Est-ce que les fournisseurs de services s’adaptent aux nouvelles alertes ?
Nous essayons d’abord de faire de la veille chez nous et de bénéficier des feedbacks de nos clients. En matière de sécurité, il y a certaines failles qui n’ont pas de correctifs, c’est-à-dire qu’il n’y a pas de solution en termes de veille. A ce titre, nous sommes en mesure d’assurer un échange d’informations pour aiguiser l’attention de l’ensemble de nos clients tout en respectant bien évidemment la confidentialité. Lors de l’attaque Wannacry, nous avons appelé tous nos clients, nous avons réussi à les protéger et à limiter l’impact de l’alerte.
Ces systèmes de sécurité sont-ils adaptés aux PME ?
Bien évidemment, la sécurité est en relation avec le risque. Un individu rationnel accepte le risque si la valeur de son traitement est supérieure au risque lui-même. Le budget est alors aligné sur le risque qu’encourt l’entreprise. Il faut que le responsable de l’entreprise soit conscient de la valeur du risque et du risque lui-même et que ceci justifie l’investissement.
Comment expliquez-vous cette relative indifférence des entreprises ?
Le manquement se situe d’abord au niveau réglementaire. Bien que nous soyons précurseurs en la matière, les lois n’ont pas évolué depuis. A dire vrai, les lois existantes ne prévoient aucune structure pour exiger l’application des décrets-lois et pour sanctionner. Et pour preuve, plusieurs structures étatiques n’appliquent pas l’audit annuel.
Les banques, elles-mêmes qui sont assujetties à Bâle 1 et prochainement à Bâle 2 ne l’appliquent qu’à un faible pourcentage. A ce propos, la Banque centrale n’a-t-elle pas le bras long pour auditer les banques en matière de sécurité grâce à des structures spécialisées de la sécurité informatique ? Il est clair que dans certaines situations, la sanction s’impose pour que les responsables réalisent que cette loi est dans leur propre intérêt.
Vous exportez en Afrique, comment évaluez-vous le marché africain ?
Tout à fait, 50% de notre chiffre d’affaires sur l’activité sécurité se fait à l’étranger, principalement en Afrique. Nous prenons acte tous les jours que le marché africain évolue très bien. Ce qui n’est pas pour nous déplaire car ils font confiance aux prestataires nord-africains. Malheureusement, la Tunisie n’est pas aussi présente que le Maroc.
De notre côté, on arrive à tracer notre voie et à traiter avec des clients matures et exigeants. Ils savent ce qu’ils veulent faire, ce qui fait que les projets soient très précis et très intéressants. La bonne nouvelle c’est qu’ils nous évaluent uniquement sur nos compétences et notre savoir-faire. De ce fait, nous sommes concurrentiels par rapport à des profils européens.
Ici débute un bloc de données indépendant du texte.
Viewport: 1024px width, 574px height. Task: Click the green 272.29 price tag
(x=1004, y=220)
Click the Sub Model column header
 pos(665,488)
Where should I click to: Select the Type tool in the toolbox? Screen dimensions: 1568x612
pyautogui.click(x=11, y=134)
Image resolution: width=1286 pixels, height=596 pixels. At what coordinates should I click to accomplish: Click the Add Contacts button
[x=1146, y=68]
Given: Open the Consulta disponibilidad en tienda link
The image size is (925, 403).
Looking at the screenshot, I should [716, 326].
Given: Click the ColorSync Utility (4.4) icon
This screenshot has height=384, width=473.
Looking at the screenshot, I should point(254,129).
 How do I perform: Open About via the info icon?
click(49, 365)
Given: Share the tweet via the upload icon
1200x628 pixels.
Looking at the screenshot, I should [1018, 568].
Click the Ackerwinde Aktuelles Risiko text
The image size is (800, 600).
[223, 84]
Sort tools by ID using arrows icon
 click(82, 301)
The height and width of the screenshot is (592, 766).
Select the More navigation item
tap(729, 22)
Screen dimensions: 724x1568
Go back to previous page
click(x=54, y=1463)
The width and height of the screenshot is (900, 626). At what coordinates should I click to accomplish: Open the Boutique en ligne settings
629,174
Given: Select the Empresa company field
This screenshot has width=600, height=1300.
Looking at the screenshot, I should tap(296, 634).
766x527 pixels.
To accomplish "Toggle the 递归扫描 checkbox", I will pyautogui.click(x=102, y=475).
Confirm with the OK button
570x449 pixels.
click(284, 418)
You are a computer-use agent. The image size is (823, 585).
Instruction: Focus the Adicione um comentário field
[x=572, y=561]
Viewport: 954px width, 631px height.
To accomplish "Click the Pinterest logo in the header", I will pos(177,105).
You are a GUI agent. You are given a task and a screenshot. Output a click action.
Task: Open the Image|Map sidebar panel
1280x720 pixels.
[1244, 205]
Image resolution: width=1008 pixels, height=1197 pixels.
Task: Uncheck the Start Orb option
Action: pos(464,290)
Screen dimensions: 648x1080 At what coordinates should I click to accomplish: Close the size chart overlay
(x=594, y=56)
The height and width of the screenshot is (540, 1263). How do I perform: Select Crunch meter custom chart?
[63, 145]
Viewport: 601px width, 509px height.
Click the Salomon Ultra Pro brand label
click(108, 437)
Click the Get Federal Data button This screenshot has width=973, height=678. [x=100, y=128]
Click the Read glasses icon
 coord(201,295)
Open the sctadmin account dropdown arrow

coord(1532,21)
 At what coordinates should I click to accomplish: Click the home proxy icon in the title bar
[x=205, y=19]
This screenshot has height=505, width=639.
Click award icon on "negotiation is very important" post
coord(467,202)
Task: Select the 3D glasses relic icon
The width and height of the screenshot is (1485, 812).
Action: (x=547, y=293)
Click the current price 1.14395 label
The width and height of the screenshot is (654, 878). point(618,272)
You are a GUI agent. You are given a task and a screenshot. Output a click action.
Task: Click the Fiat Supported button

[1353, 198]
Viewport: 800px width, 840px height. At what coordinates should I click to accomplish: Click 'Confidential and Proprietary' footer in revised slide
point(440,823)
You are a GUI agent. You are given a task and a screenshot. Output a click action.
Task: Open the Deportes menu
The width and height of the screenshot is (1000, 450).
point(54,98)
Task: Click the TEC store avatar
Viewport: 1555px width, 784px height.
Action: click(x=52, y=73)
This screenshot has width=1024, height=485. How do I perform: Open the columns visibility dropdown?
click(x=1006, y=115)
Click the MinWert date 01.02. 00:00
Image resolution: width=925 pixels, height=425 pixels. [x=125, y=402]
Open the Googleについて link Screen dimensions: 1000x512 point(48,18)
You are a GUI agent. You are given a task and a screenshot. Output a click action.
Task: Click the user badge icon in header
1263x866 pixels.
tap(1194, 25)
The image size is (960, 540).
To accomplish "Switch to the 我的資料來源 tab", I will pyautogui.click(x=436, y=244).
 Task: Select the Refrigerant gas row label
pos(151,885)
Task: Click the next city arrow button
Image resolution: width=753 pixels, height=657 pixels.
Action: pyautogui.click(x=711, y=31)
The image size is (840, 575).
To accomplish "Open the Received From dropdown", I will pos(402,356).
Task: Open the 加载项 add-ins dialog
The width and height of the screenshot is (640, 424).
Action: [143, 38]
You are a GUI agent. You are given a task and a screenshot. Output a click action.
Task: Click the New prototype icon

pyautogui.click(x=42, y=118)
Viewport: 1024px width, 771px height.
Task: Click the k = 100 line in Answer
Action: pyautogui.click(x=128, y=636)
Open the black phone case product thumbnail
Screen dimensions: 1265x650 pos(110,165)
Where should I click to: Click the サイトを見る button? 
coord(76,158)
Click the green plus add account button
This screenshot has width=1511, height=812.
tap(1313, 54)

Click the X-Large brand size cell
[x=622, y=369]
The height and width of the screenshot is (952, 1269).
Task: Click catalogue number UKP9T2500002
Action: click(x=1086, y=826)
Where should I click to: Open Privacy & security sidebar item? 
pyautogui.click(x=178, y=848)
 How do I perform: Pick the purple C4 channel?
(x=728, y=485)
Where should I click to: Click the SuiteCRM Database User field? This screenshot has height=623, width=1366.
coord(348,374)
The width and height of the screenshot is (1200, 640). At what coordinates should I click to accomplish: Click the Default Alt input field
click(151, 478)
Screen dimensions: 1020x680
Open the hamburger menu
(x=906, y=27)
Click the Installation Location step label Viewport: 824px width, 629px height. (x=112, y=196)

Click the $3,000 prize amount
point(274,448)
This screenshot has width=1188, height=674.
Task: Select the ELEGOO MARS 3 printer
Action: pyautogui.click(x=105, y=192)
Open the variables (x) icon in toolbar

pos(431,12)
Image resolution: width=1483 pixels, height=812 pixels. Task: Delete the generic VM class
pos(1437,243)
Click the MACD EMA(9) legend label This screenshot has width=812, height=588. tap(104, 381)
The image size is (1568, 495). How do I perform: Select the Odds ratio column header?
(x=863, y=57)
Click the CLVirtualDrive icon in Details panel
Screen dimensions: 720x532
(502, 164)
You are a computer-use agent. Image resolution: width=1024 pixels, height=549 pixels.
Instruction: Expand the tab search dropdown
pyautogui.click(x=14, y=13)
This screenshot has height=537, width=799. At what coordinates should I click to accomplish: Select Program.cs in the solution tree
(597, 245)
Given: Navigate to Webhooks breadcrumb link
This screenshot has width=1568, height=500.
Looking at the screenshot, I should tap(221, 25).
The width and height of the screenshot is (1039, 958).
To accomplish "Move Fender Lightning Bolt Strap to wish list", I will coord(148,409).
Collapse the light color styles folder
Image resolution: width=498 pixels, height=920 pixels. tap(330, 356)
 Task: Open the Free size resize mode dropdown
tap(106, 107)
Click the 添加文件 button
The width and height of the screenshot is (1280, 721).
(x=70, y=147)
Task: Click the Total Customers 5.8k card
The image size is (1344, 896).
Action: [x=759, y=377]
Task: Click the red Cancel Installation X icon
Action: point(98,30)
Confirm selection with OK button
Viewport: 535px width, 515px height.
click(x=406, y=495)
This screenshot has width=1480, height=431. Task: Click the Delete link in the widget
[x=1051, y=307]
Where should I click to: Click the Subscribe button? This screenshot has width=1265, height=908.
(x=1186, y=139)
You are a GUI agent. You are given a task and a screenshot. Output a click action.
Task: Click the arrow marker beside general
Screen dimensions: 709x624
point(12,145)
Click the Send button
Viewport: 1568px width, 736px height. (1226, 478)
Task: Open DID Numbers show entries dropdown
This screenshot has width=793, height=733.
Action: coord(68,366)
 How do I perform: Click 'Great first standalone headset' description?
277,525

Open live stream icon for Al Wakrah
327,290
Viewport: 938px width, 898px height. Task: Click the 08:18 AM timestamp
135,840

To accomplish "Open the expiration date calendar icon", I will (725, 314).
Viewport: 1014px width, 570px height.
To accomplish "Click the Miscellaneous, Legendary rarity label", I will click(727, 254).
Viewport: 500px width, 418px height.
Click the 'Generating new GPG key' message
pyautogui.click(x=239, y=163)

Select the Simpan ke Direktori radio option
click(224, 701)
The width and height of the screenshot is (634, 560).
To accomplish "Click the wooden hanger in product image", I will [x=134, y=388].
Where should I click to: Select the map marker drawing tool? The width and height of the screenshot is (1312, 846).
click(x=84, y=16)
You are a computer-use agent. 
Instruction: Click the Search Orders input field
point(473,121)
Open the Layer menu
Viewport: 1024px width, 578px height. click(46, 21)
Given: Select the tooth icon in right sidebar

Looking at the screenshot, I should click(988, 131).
Dans le domaine financier, leurs besoins sont assez sophistiqués car leurs banques sont en relation directe avec les banques internationales.
Avez-vous un message pour la fin ?
Je dirais aux directeurs généraux d’essayer de prendre conscience du risque encouru par l’entreprise et de s’approcher des responsables de sécurité. Autrement, ils ne peuvent pas évaluer le risque qu’ils encourent. A l’évidence, le challenge des responsables de sécurité est de présenter les vrais risques moyennant des tableaux de bord pour permettre aux premiers responsables de saisir s’il est intéressant d’investir dans la sécurité. Une fois les risques sont bien explicités et justifiés, les directeurs généraux déploient le budget nécessaire car ils seront les premiers impactés , ne serait-ce que le risque de perte de données.